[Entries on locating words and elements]
-*-

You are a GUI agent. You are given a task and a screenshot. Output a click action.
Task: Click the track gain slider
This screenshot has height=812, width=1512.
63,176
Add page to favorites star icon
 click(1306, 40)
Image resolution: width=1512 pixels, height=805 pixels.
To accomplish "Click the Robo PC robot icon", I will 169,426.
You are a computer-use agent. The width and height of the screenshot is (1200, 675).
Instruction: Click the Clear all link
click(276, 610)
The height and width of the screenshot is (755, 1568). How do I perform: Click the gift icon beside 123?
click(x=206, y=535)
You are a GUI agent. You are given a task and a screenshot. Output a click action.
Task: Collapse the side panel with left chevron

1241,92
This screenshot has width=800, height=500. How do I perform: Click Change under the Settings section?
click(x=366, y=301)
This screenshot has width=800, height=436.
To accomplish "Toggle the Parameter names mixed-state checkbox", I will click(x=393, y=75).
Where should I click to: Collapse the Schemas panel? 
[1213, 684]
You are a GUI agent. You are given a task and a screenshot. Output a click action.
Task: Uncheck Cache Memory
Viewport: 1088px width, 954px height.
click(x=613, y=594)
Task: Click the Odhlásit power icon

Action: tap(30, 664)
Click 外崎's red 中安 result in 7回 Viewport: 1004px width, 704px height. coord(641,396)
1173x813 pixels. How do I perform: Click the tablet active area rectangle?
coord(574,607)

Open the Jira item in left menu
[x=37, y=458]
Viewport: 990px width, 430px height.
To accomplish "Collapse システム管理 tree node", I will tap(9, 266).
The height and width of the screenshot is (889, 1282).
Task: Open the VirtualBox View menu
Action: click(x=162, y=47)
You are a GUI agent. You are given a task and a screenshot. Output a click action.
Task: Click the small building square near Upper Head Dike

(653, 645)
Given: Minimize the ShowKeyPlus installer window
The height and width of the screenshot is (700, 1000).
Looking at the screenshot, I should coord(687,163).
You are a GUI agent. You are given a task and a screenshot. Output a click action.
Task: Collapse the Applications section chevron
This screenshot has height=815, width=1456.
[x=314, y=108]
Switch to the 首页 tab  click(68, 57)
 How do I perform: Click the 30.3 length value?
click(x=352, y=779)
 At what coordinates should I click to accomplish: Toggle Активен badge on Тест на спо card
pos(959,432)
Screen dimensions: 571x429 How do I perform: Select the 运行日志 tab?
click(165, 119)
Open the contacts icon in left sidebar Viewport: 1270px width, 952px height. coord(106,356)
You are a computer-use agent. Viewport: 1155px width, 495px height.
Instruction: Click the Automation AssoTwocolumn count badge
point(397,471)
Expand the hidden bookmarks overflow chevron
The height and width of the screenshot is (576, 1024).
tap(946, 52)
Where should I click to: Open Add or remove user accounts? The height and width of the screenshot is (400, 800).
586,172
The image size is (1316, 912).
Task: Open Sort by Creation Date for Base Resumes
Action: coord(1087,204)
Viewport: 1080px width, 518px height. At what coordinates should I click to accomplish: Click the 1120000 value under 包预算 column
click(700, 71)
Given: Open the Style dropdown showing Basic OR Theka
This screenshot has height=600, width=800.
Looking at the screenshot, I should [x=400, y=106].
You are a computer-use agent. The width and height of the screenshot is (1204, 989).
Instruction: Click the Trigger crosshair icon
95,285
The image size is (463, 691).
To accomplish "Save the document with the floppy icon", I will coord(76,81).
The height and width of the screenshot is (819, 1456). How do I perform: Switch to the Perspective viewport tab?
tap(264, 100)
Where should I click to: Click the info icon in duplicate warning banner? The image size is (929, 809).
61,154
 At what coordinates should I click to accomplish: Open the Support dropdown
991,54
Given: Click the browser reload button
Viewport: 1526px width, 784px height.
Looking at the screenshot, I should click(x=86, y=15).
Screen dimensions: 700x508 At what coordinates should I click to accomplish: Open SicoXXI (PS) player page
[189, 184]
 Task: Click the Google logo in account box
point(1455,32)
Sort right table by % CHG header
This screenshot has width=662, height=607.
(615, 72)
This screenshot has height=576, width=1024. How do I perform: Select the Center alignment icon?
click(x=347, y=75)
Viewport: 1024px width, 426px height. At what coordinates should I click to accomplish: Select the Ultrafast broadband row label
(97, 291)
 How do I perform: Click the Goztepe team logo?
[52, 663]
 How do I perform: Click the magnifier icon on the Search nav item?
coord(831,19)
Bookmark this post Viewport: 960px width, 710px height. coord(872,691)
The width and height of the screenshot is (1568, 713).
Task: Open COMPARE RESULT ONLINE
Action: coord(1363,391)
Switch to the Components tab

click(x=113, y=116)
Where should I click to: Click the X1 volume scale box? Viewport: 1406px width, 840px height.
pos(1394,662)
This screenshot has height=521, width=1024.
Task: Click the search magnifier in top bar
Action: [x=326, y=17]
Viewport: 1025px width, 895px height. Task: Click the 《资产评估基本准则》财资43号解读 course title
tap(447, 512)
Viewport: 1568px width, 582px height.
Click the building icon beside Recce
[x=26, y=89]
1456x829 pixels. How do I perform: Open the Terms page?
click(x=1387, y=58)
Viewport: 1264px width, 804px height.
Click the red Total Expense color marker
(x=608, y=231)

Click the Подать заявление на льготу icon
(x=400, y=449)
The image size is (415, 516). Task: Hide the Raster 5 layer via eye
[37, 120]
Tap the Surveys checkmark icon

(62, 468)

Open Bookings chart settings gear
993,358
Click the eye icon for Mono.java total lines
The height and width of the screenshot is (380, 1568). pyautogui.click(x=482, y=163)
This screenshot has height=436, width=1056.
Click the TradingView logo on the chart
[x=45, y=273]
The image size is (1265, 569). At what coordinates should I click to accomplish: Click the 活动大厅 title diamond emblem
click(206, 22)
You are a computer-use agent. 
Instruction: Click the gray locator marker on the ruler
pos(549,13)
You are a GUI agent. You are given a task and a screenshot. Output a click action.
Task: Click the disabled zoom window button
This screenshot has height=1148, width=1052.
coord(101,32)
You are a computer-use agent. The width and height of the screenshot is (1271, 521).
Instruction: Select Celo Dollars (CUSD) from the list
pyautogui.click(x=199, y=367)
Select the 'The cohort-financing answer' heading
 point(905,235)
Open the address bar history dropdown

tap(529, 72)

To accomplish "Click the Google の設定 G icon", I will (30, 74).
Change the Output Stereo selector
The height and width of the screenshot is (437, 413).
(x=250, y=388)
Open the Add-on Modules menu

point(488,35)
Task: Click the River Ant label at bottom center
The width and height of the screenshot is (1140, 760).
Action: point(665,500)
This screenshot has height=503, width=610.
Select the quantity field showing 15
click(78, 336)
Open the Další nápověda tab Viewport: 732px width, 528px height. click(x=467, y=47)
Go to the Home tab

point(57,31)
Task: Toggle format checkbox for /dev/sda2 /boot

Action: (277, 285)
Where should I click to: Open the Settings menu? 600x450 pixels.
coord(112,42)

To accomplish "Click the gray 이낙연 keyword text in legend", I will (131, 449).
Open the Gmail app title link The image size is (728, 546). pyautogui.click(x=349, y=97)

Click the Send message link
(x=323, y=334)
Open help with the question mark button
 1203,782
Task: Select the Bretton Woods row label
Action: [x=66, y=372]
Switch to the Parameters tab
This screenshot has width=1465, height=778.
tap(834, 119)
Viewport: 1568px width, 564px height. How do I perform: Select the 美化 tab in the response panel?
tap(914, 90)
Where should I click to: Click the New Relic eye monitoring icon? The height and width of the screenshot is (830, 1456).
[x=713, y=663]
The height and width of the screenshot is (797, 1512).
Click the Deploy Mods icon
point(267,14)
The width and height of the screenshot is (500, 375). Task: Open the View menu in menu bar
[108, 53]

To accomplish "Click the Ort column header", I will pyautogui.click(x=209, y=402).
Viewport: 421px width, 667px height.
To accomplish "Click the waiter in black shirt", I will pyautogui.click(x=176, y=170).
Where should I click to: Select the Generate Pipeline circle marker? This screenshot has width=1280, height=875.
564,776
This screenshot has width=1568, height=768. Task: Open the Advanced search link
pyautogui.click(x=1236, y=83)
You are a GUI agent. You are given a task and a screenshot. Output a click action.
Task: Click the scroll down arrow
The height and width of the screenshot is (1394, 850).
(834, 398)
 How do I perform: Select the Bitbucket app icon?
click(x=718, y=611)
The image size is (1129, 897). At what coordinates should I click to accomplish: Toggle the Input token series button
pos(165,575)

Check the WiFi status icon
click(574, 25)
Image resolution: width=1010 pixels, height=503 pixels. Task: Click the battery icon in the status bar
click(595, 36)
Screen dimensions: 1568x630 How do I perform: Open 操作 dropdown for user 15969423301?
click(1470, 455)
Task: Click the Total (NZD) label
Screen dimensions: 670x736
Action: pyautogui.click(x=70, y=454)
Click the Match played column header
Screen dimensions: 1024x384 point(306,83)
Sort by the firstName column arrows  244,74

-*-

Work to be completed:
Rewrite the data lines starting at the one containing "The image size is (415, 516)." and ending at the one containing "click(206, 22)" as a JSON list of strings, one string per line, omitting blank lines.

Result of the task:
[
  "The image size is (415, 516). Task: Hide the Raster 5 layer via eye",
  "[37, 120]",
  "Tap the Surveys checkmark icon",
  "(62, 468)",
  "Open Bookings chart settings gear",
  "993,358",
  "Click the eye icon for Mono.java total lines",
  "The height and width of the screenshot is (380, 1568). pyautogui.click(x=482, y=163)",
  "This screenshot has height=436, width=1056.",
  "Click the TradingView logo on the chart",
  "[x=45, y=273]",
  "The image size is (1265, 569). At what coordinates should I click to accomplish: Click the 活动大厅 title diamond emblem",
  "click(206, 22)"
]